WORK INSTRUCTION:
Look below for the line with "529x266 pixels. Task: Select" and the line with "Task: Go back using the arrow icon"; repeat exactly those two lines and all lines between them, but no pictures.

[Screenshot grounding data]

Content starts

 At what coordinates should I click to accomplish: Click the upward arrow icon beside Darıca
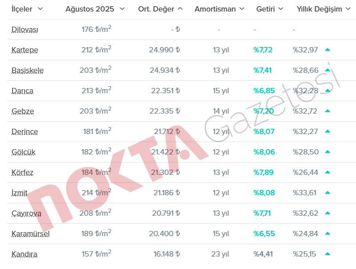tap(327, 91)
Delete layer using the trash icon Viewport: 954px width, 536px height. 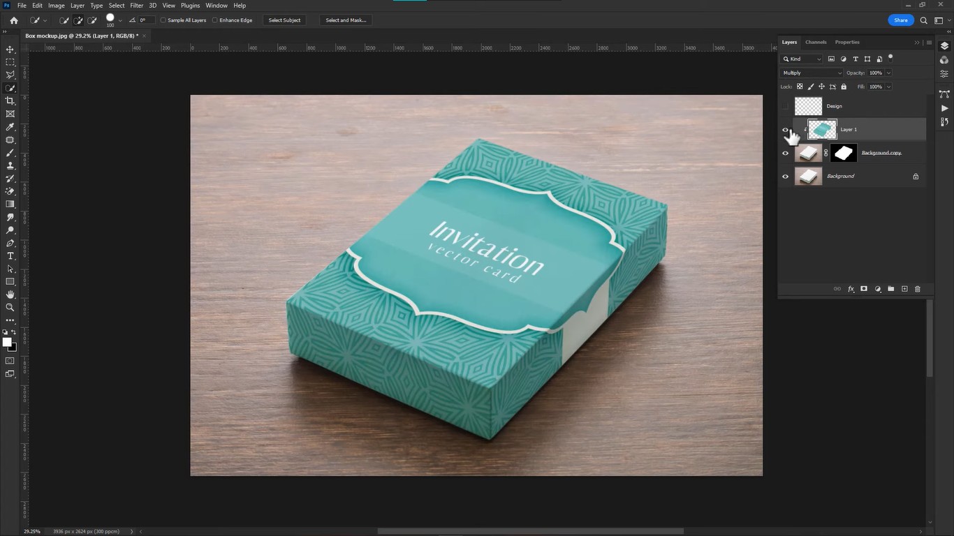point(918,288)
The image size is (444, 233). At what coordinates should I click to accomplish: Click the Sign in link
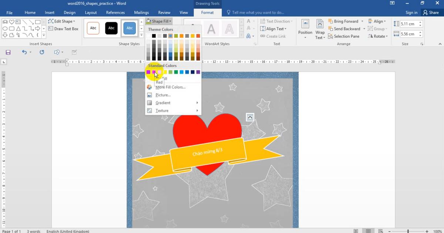411,13
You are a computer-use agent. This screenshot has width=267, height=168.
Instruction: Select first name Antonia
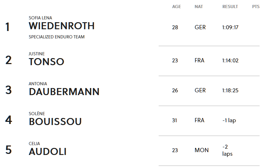pos(38,84)
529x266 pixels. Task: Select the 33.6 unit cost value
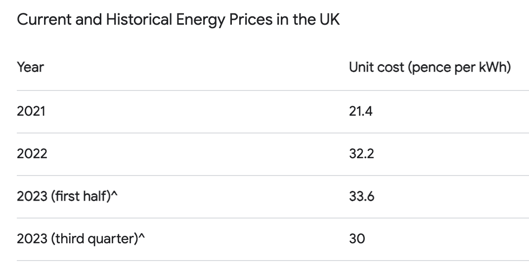coord(361,196)
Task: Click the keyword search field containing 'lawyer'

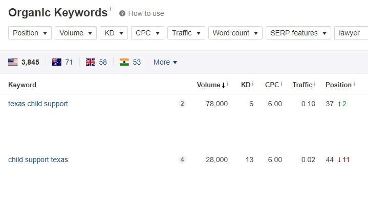Action: (351, 33)
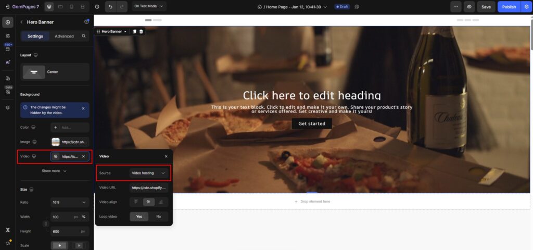The width and height of the screenshot is (533, 250).
Task: Set Loop video to Yes
Action: [139, 216]
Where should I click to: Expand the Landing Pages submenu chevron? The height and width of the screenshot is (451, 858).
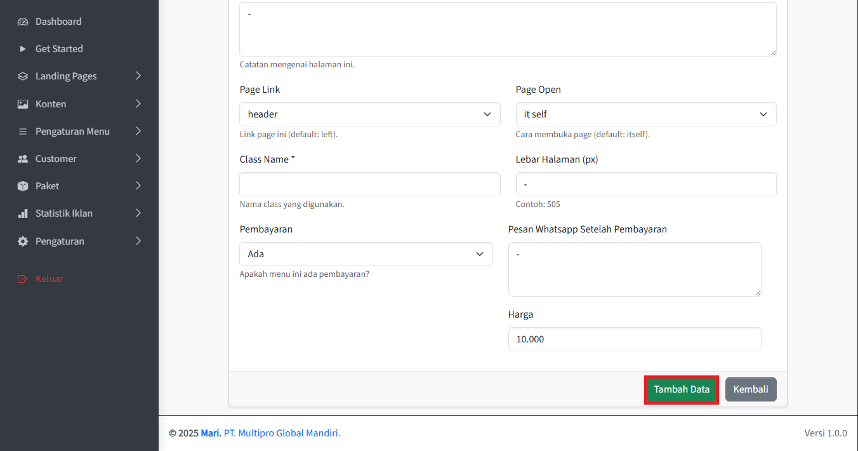tap(138, 76)
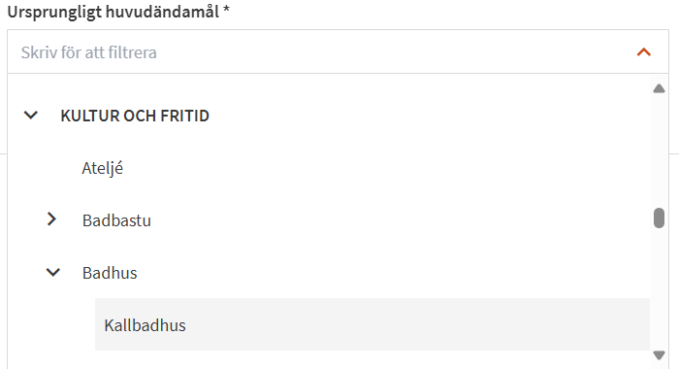The image size is (679, 369).
Task: Click scrollbar track above the thumb
Action: (659, 150)
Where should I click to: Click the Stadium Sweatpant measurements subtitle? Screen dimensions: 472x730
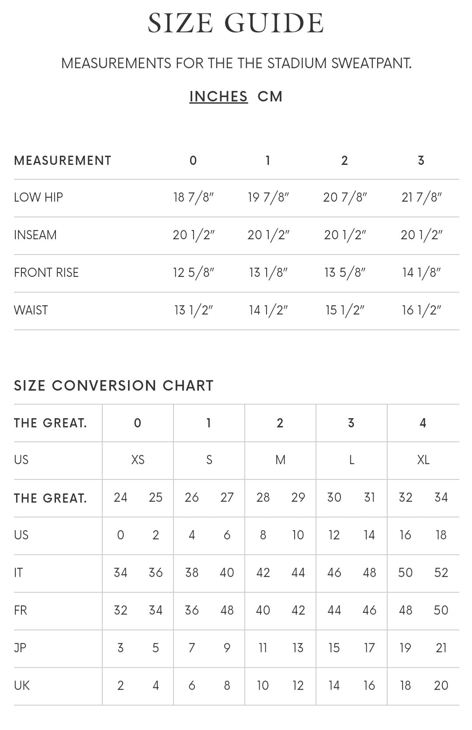[x=236, y=63]
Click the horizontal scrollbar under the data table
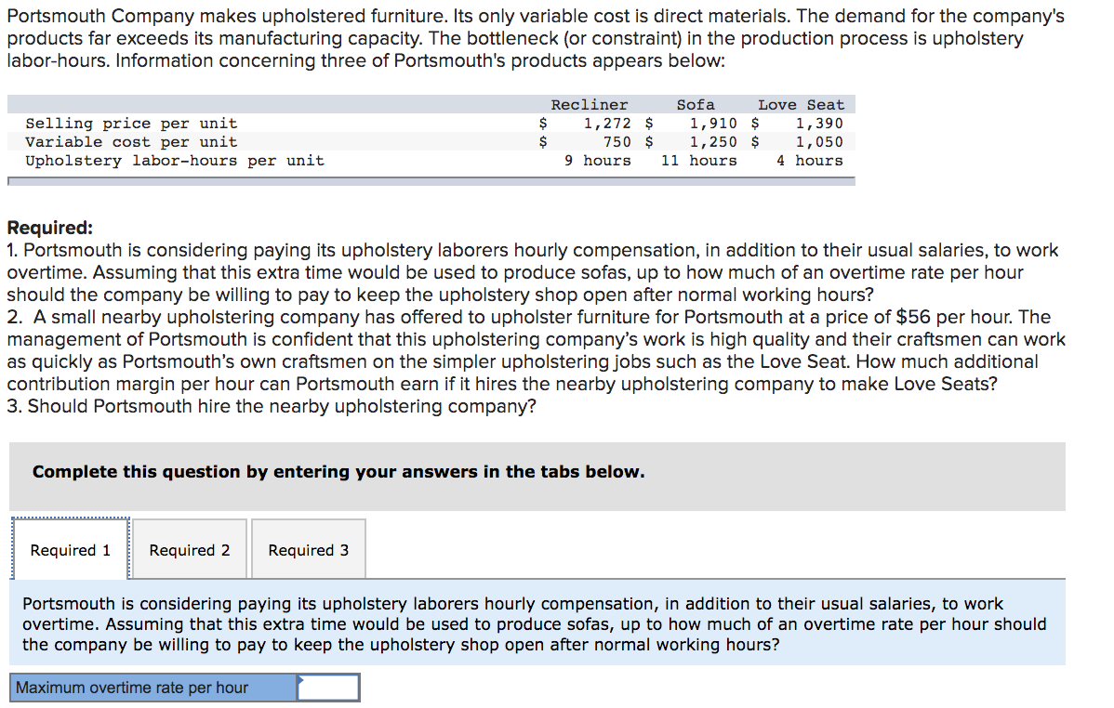Screen dimensions: 1114x708 coord(431,181)
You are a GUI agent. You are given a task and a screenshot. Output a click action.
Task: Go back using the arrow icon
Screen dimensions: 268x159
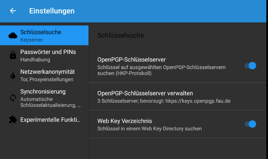point(13,11)
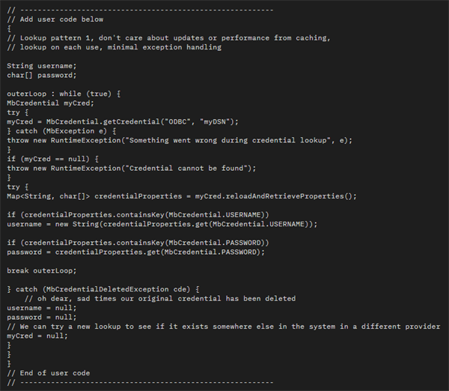The width and height of the screenshot is (449, 391).
Task: Click the "String username;" declaration line
Action: point(38,66)
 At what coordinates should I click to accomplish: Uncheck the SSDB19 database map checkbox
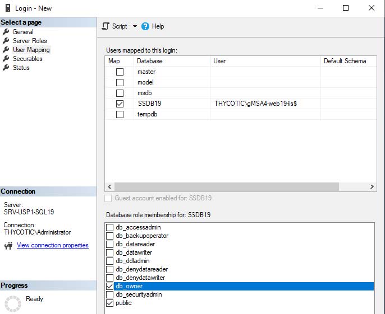[x=120, y=104]
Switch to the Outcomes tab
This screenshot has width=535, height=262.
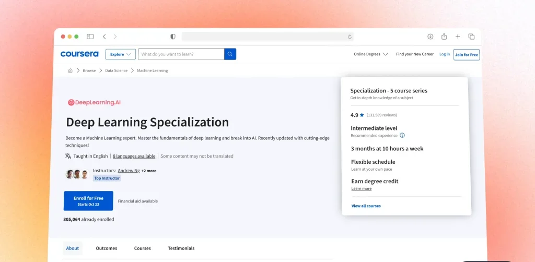(x=107, y=248)
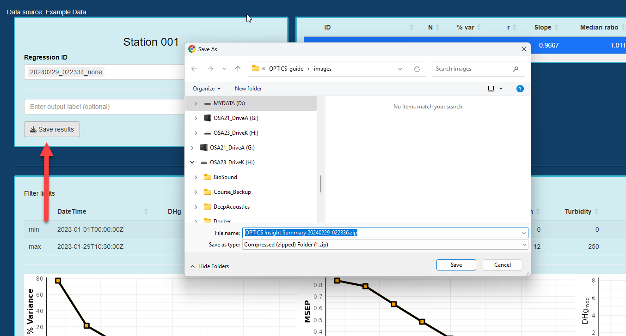
Task: Click the Save button
Action: point(456,265)
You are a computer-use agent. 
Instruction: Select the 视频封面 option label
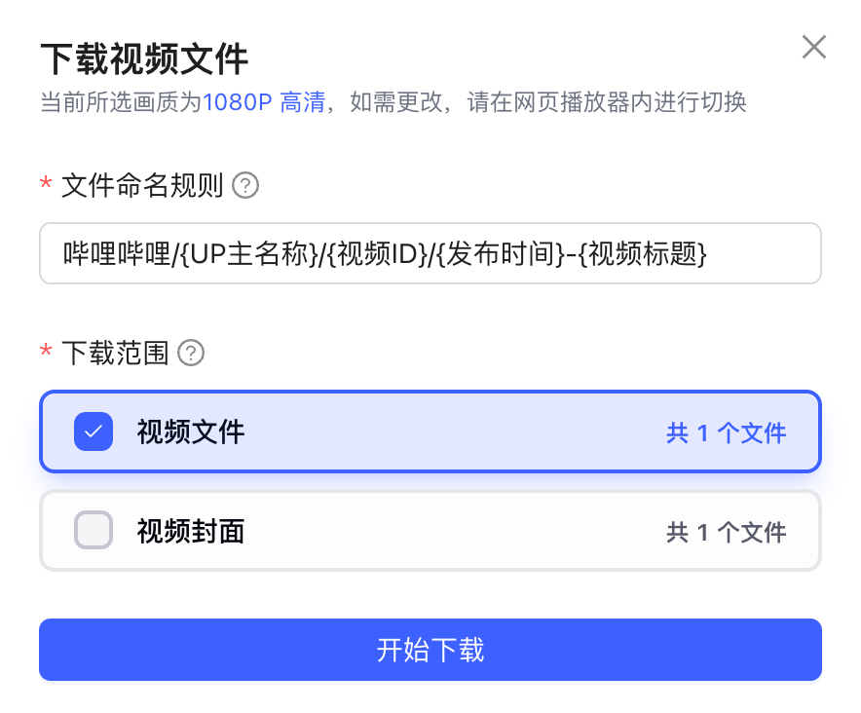coord(191,531)
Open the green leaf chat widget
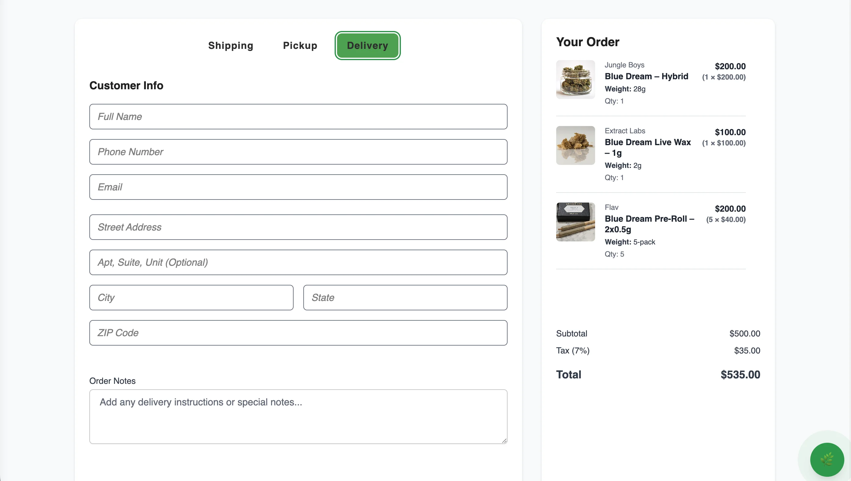Screen dimensions: 851x481 (x=827, y=460)
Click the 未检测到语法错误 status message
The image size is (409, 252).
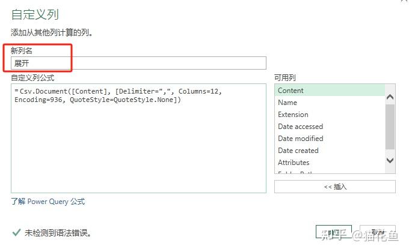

Content ends

WORKED SOLUTION:
529x266 pixels. Task: Select the 33.6 unit cost value
coord(361,196)
Task: Click the keyword search field containing 'lawyer'

Action: (351, 33)
The width and height of the screenshot is (533, 250).
Task: Set Loop video to Yes
Action: [139, 216]
Where should I click to: Expand the Landing Pages submenu chevron? The height and width of the screenshot is (451, 858).
tap(138, 76)
The image size is (679, 369).
Task: Click scrollbar track above the thumb
Action: (659, 150)
Where should I click to: Click the Stadium Sweatpant measurements subtitle? Screen dimensions: 472x730
[x=236, y=63]
Click the horizontal scrollbar under the data table
Screen dimensions: 1114x708 coord(431,181)
You are a GUI agent. You are given a task and a screenshot. Output a click action.
Task: Go back using the arrow icon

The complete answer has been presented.